● **Problems to solve**
1. In the passage on socialism and utopia, what does the writer say is the only thing feudalism treats as real?
2. Write the next part of the passage on socialism and utopia, picking up after its final sentence.

● **Quoted passage**
- - -

Now this does not at all undercut Beth's insistence on seeing the
possibility of socialism, any more than Red Rosa's "The final
goal is everything, the movement is nothing" undercut the immense
importance of that movement. (I suppose this is where one should
talk about being dialectical, but I prefer to be as historical as
possible and let others take care of the philosophical niceties.)
What I think Luxemburg meant was something parallel to but not
quite the same as Doug and Beth mean. She insisted that only the
"final goal" could make the present intelligible, and I think her
point was roughly equivalent to the insistence of Sweezy, Baran, and
Magdoff on regarding "the present as history" -- which is only
possible if, somehow, we can look *back* on the present from the future.
If that is so, then to understand ourselves (i.e., to understand
capitalism) we must in some sense know not just a possible or
desirable future but (again in some sense) a *necessary* future.
There can be *no* other future than socialism: which is not to say
that socialism is inevitable but that outside socialism there is
no future at all, there is only destruction, death, depopulation,
wreckage of the very geophysical possibility of human life.
And within *that* context, questions of the desirability or
possibility of socialism seem to me almost trivial.
But, Beth and Doug say, in one of Doug's posts:
<<<Beth Goldstein wrote:
<<How can we, as Marxists, create, promulgate and maintain a
sustained understanding of meaning which fosters an immanently
humane, as opposed to a transcendentally 'divine' and immanently
inhumane, world?>>
We gotta come up with better fantasies, to start with. Following
my earlier precedent of quoting Stevens, the death of utopia was
a tragedy for the revolutionary imagination. But the minute you
start talking about solidarity as having a fantastic elements,
the materialists will jump all over you.
Doug>>>
I have a number of preliminary questions and observations:
First of all, why do you say the that utopia is dead? Capitalism,
for which only the future is real (as opposed, for example, to
feudalism, for which only the past is real) more or less guarantees
the endless rebirth of utopianism of all kinds, so if in some sense
it is dead now, it will pop up again more or less spontaneously.
Secondly, while Mine's objections are simply bizarre, you give her a
handle by isolating the need for fantasies from the whole context in
which a socialist agitator or propagandist might actually *use* such
fantasies. In both my own experience and (so far as I can tell) in
the revolutionary practice of the last 200 years people never ask
whether socialism is desirable or possible until *after* they have
already become socialists.

- - -

● **Record extracts**
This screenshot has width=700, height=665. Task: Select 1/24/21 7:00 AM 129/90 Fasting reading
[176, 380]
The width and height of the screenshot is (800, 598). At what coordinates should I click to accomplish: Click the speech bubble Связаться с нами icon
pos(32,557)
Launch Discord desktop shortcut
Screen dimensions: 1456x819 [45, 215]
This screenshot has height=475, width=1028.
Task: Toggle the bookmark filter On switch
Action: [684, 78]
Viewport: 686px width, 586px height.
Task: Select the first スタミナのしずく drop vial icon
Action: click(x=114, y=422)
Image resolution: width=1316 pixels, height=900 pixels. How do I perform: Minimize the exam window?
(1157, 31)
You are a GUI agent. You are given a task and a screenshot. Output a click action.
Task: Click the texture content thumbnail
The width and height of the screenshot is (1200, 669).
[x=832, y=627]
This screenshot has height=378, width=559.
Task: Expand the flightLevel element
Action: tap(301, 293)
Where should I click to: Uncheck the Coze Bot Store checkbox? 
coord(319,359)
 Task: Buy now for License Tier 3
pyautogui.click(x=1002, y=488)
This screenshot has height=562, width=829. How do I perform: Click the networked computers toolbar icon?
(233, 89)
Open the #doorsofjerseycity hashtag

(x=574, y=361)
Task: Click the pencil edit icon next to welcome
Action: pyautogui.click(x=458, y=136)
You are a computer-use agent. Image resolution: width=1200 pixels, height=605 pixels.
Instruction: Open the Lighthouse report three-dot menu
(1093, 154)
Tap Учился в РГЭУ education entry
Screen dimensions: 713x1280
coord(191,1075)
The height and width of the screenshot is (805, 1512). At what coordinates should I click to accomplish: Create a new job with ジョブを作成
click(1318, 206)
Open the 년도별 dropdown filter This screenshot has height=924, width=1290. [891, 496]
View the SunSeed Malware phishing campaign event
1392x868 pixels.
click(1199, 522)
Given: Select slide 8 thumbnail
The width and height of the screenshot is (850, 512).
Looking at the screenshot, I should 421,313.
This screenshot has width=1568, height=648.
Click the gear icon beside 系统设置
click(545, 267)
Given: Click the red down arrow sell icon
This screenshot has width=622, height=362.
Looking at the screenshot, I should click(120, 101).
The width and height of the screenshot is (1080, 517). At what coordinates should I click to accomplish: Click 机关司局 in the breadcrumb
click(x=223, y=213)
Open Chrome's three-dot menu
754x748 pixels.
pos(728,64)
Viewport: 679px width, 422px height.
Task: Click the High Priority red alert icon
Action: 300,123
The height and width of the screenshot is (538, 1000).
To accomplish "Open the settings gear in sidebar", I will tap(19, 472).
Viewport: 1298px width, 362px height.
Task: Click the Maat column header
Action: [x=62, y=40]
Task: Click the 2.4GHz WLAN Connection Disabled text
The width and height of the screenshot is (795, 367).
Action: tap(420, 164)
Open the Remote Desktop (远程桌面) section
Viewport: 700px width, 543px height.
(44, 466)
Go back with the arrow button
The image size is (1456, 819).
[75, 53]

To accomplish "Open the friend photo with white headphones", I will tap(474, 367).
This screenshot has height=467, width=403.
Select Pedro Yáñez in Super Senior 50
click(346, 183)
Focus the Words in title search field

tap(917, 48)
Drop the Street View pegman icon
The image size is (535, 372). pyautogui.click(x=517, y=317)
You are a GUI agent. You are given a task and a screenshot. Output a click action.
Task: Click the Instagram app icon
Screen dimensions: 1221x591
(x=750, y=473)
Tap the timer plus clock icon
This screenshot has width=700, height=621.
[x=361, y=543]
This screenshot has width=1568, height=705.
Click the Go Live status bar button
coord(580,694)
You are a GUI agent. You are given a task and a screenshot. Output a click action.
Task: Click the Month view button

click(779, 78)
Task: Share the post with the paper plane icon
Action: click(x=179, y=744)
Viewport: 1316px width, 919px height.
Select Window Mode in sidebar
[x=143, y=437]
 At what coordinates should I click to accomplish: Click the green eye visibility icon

- - -

● **Responses to the tasks**
1. Only the past.

2.
And thirdly, as my above remarks on feudalism, capitalism, and
time are meant to suggest, the immense task facing socialists is
not to give hope or meaning to the future but to give hope and
meaning to the *Present*, which capitalism empties of meaning.
Doug wrote on Sun, 2 May 1999 19:19:19 -0400
<<<xxxxxx@xxxxxxxxxxxxxxxxx wrote:
<<what makes solidarity so "fantastic" that you seem to be making
fun of the socialists?>>
Jesus (meant as an epithet, not an appeal to the Son of God), I
wasn't making fun of socialists. An appeal to solidarity has to
be an appeal to an imagined world beyond the present, one beyond
the rational calculations of gain and loss, and one, dare I say,
eroticized by a notion of collectivity. It's kind of hard to
imagine such a thing right now, with bombs falling and the
Dow pushing 11,000, but I don't see how any socialist transformation
could happen without those dreamier aspects taking hold of the masses.
Doug>>>
"An appeal to solidarity has to be an appeal to an imagined world
beyondthe present . . ."
This is initially an empirical question, not to be settled by
debate on a maillist. We have 200 +/- years of revolutionary
history to which to appeal, to determine whether women and
men have been brought to the struggle by such an appeal or by
some other appeal. And my initial response is NO! NO! NO! -- This
is *not* how it works, in *practice*, in empirical fact -- empirical
fact which is to be determined by appeal to 1791, to 1848, to 1871,
to 1905, to 1917, to the 1930s, to 1947 (see *Fanshen*), to 1959,
to 1968.
And this empirical history has a summary which suggests that, in
any case, Beth and Doug have the wrong grammatical subject for
their questions. They ask how Marxists or Socialists should do
this or that. Mao replies: Trust the People. Don't think of the
"Maoists" who have infested western politics for 40 years. Don't
even think of the Old Shit who invented "Chairman Mao's Theory
of the Three Worlds." Think of the young Mao who wrote the greatest
single work of practical Marxist criticism: "Report on an
Investigation of the Peasant Movement in Hunan." Most of those
peasants (perhaps all of them) had never even heard of Marx --
most had probably never heard of the CPC. But Mao did not start
out with saying, "We must dream up what to say to those peasants."
On the contrary: He said "Listen! Damn you! Listen!."
Currently, the people here in the U.S. are not speaking--at least
very loudly. That is the usual state affairs over the last 200
years and nothing to get excited about. And because they are not
speaking they *also* are not listening. And I mean that in the
simplest most mechanical sense: Invent all the beautiful utopias
or all the beautiful arguments for socialism you please. Put them
in the most intelligible language you or anyone else can. Leaven
them with the humor which Marxists are said to lack.
No one will hear you. No one (except other committed socialists
who don't need them) will even know you exist. As far as I know
in the entire history of socialist struggle the only people who
have listened (physically put themselves in the presence of)
socialists are those who have already become socialists. (Those
peasants in Hunan did eventually learn of the CPC and begin to
listen to it -- but only after the CPC had finally gotten around
to listening to them)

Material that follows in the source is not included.